In our cars, the mileage per gallon tells us how fuel efficient they are. When you buy a car with a 28 mile per gallon rating, you know that this is really the car’s upper potential. In reality, you typically won’t get this much out of it, at least not after you’ve used it for some time. And of course, there are many factors that cause this.
The same thing is true for buildings. The efficiency you get out of your building today—the energy cost in any given time period—is rarely what your building is capable of. Instead, most buildings are operating in a place of efficiency degradation. Early, before your building was in use, its best possible efficiency was determined during the design, programming, and construction phases. But over time, due to many factors, your building’s performance began to lag.
In order to avoid wasting capital dollars on building improvements, you need an energy efficiency strategy designed to maintain your building at its best possible efficiency. Specifically, this means addressing the factors that can cause the efficiency of your building to drop below its optimal level.
While this may seem obvious, it’s actually one of the biggest causes of waste in buildings today. Gordon Holness, past president of ASHRAE, notes that the “analysis of many new buildings indicates that their performance significantly deteriorates in the first three years of operation (some say by as much as 30%)—even those designed as high-energy-efficient green building”. “Research,” he continues “has also shown the potential for a 10%-40% reduction in energy use simply by changing operational strategies.” (1)

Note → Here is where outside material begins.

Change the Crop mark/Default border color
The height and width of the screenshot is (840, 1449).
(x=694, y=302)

Managing efficiency degradation is not only possible, it is the cornerstone for an effective energy management program.
What is Efficiency Degradation?
In short, energy efficiency degradation is the difference in energy efficiency between what the building is capable of and how it is actually performing on a regular basis (see Figure 1 below).

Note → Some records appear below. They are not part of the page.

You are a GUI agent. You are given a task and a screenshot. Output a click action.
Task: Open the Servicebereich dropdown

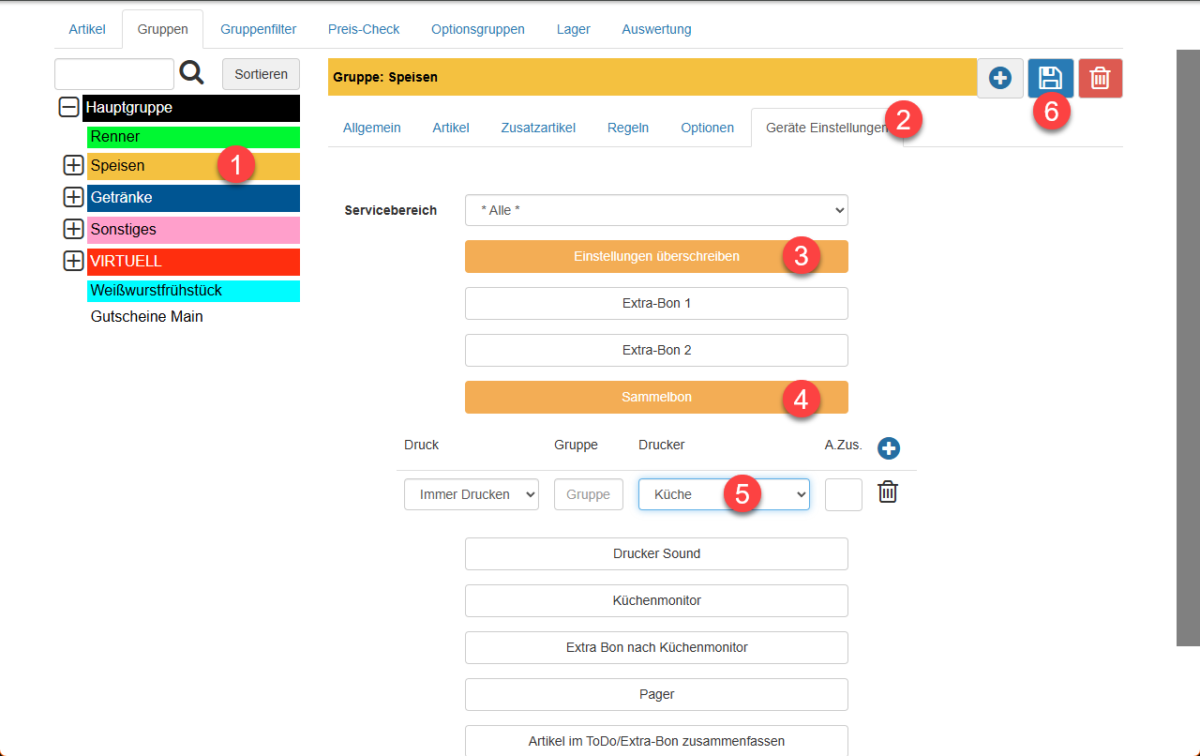(x=656, y=211)
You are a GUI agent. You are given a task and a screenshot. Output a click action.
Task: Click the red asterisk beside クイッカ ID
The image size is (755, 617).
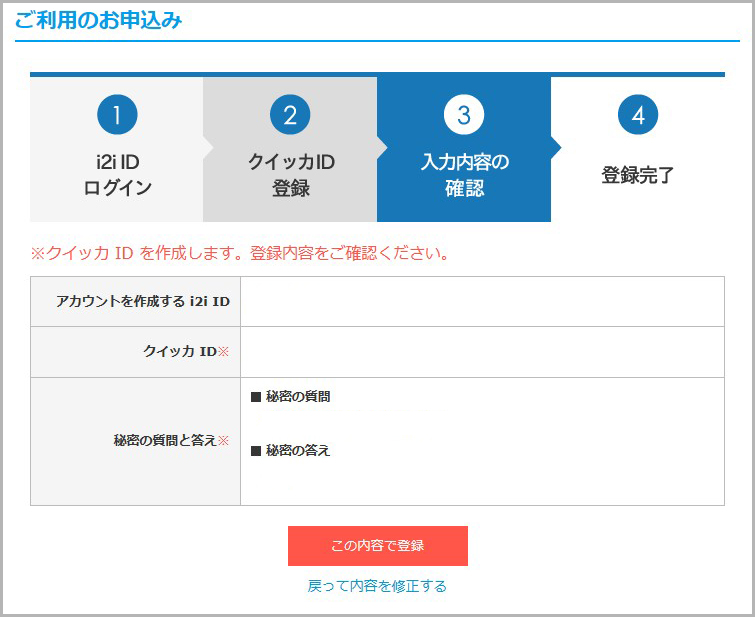pyautogui.click(x=224, y=352)
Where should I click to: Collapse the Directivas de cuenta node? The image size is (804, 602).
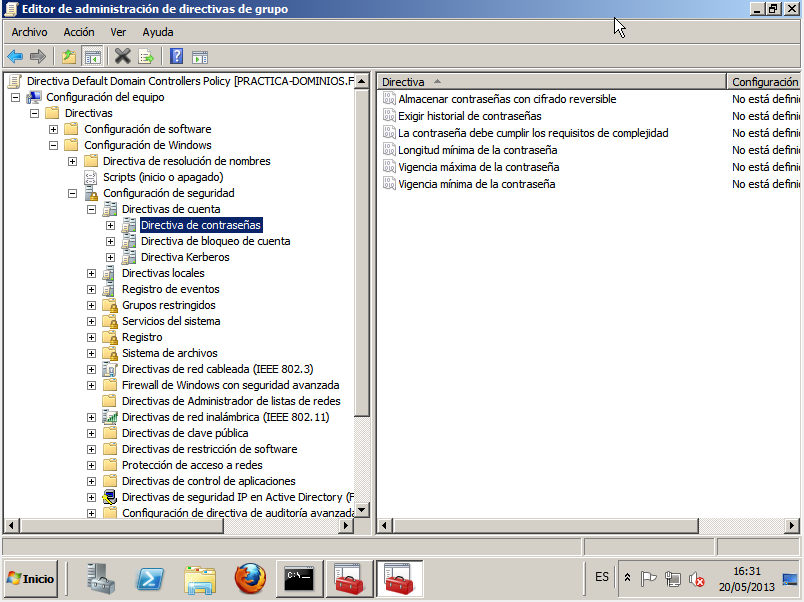pos(92,209)
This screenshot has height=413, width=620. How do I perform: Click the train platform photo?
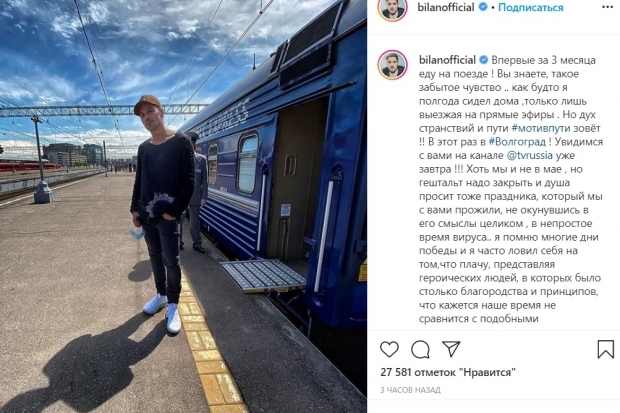point(183,206)
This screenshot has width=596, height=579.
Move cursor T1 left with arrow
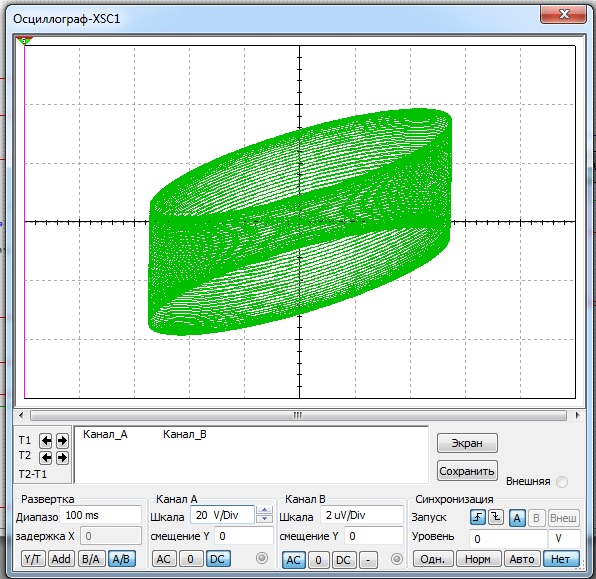click(x=46, y=441)
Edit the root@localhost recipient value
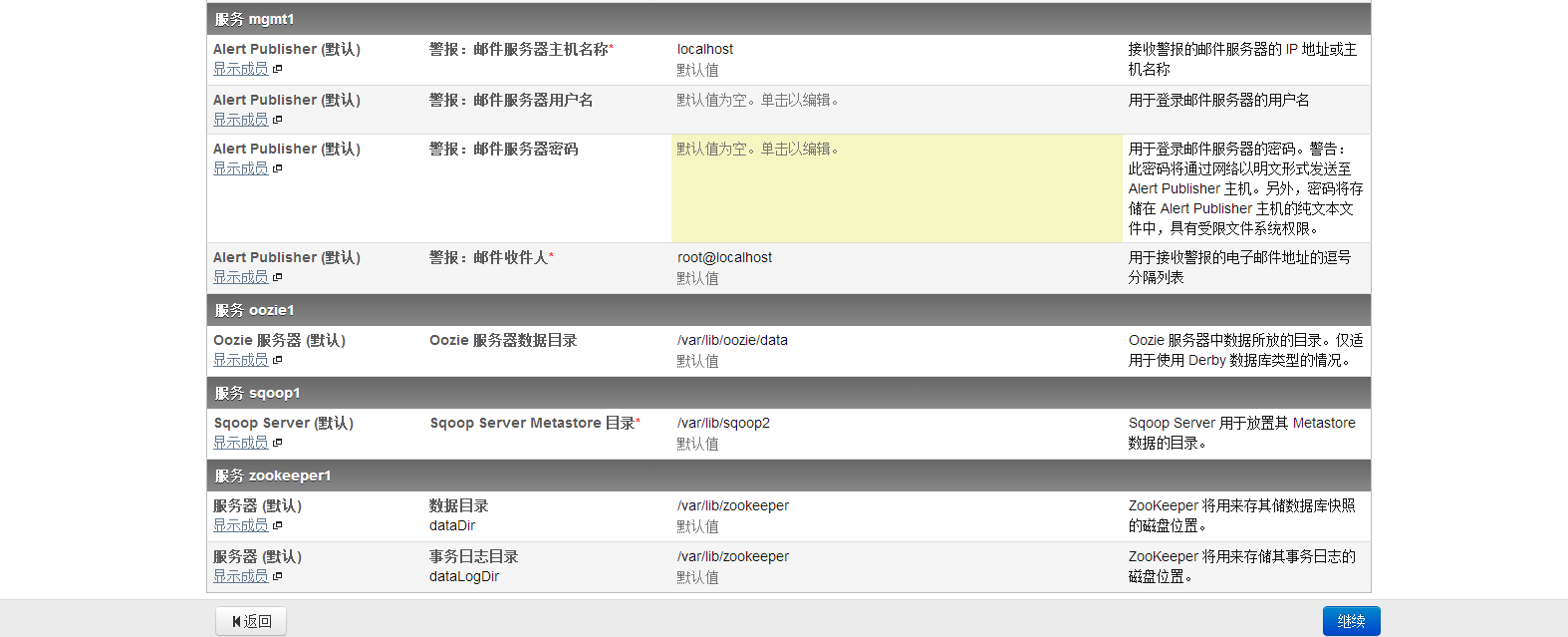Image resolution: width=1568 pixels, height=637 pixels. [724, 257]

Some of the prime suspects for efficiency degradation are aging equipment, malfunctions, changes in the operations of the building (what areas of the building get used, when and how), less than optimal sequence of operations, systems running on manual mode, behavioral factors, and how repairs are managed and prioritized, amongst others. Efficiency degradation is a normal and natural trend in every building.

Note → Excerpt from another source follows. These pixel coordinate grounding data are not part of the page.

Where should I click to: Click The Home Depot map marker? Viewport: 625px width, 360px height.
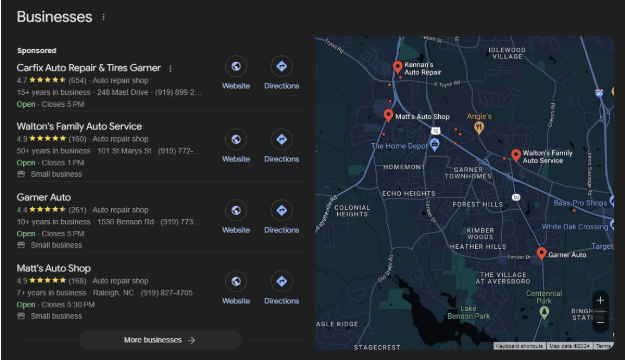pos(435,144)
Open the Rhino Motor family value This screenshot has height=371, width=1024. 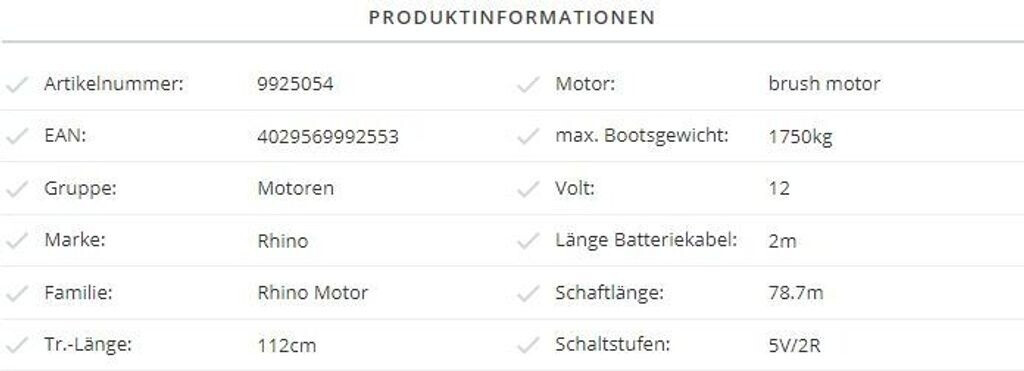[313, 293]
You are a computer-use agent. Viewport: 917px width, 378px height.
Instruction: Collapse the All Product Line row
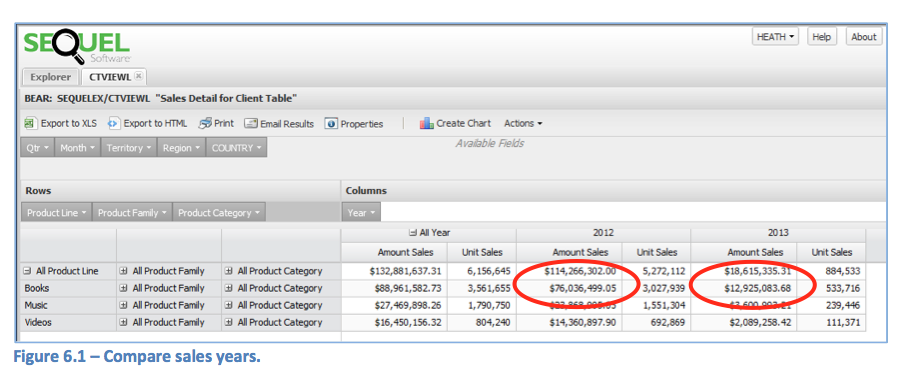(27, 271)
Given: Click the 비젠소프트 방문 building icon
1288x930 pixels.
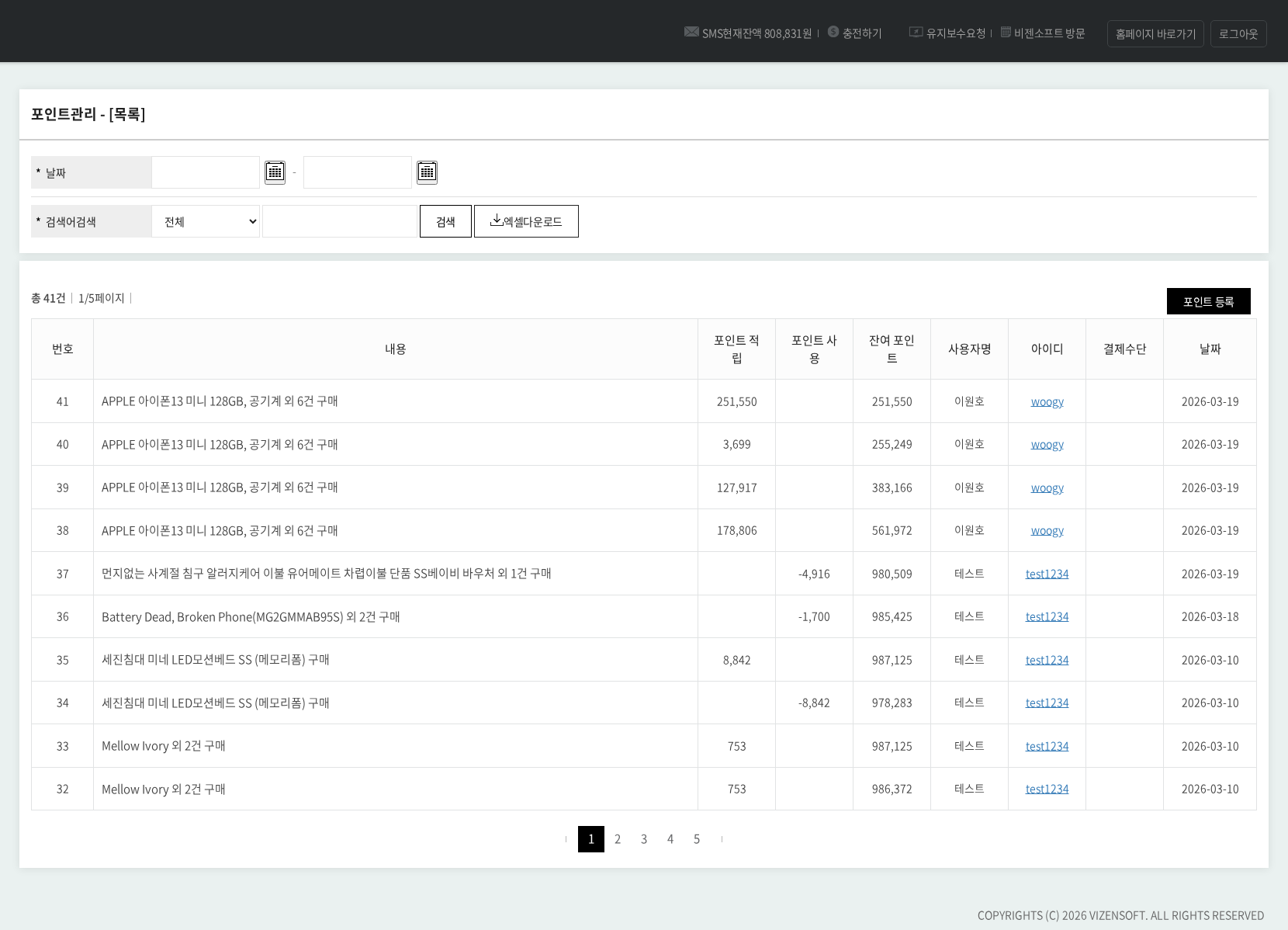Looking at the screenshot, I should pos(1006,32).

Capital Improvements: The Common (Costly) Solution
Efficiency Capital Improvement is the solution most utilized when buildings are not functioning optimally. It is the process of improving the building’s best-case-scenario efficiency by replacing or retrofitting old building components, systems, or assets. Some common examples include installing VFDs on your HVAC or retrofitting all of your lighting with LEDs.
While these improvements can help, they often come at a hefty cost, making their ROI sometimes not realized until years into the future. And while this investment is typically worth the money, avoiding efficiency degradation is another great option on its own–and a great foundation to accompany any capital improvements.
A Better (Cheaper) Solution
While capital improvements may be unavoidable, it is recommended to always have an efficiency degradation avoidance (EDA) strategy in place. This is because simply put, you will always save money this way.
See the comparison in Figures 2a and 2b below. In Figure 2a, a capital improvement combined with an EDA strategy results in a notable increase in your building’s best possible efficiency. However, as Figure 2b shows, when you do not have an EDA strategy in place, capital improvement will not meet its fullest potential. You’ve likely heard of cases where high dollar capital improvements did not meet the expectations. This was due simply to lacking an EDA strategy.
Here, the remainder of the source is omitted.